**WHAT YOU ARE ASKED TO DO:** Count every line below that contains "agent", then state the total with no other output.

[Stored records]
========

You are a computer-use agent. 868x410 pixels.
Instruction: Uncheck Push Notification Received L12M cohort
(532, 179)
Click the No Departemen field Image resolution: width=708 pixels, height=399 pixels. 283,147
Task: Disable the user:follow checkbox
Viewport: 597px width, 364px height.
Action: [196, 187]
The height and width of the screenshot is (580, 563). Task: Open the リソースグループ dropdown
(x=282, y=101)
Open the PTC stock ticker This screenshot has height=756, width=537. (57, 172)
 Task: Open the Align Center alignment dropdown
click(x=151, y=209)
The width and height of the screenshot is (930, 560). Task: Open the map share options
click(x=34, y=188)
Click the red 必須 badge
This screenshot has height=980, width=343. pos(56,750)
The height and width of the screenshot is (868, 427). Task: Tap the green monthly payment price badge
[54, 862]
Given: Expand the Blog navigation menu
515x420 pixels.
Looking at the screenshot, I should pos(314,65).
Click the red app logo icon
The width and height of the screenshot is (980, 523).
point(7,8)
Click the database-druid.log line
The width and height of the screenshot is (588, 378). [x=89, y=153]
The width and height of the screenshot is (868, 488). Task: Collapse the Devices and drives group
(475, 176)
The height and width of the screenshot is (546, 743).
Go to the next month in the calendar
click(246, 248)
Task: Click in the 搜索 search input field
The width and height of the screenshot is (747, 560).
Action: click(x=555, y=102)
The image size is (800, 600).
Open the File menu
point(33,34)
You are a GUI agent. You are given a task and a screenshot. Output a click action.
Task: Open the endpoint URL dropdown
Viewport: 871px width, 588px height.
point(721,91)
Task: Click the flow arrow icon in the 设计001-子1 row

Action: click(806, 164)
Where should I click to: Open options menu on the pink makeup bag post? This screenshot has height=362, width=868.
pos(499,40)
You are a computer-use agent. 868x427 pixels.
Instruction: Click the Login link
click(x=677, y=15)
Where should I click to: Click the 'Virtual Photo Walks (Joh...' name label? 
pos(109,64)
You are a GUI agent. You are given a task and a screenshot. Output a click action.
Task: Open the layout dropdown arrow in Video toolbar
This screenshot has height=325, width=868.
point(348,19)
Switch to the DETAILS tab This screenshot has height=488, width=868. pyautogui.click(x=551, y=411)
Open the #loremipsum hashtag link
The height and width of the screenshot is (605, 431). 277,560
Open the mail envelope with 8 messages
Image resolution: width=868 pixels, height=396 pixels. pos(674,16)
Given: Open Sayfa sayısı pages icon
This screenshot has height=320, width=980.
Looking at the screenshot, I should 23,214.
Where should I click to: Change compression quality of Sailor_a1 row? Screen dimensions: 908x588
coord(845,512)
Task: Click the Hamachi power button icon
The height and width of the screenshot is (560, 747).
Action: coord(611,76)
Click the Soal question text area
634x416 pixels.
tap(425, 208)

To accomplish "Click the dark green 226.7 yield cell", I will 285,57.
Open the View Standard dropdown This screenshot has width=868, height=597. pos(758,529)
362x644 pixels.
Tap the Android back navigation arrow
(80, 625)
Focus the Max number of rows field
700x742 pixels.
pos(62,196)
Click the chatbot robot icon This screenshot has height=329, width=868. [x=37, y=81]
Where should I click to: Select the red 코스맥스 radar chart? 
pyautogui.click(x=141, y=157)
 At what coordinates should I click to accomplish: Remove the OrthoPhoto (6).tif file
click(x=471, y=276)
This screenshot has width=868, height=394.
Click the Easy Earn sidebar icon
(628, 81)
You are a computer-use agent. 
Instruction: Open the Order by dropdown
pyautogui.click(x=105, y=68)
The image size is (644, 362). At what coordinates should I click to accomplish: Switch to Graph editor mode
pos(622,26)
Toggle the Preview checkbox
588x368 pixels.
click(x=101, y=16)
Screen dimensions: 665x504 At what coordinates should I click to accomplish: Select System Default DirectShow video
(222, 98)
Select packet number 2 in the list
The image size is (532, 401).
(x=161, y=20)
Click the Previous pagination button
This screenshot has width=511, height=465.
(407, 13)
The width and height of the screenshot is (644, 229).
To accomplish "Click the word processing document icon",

========

**PROBLEM SOLUTION:** 5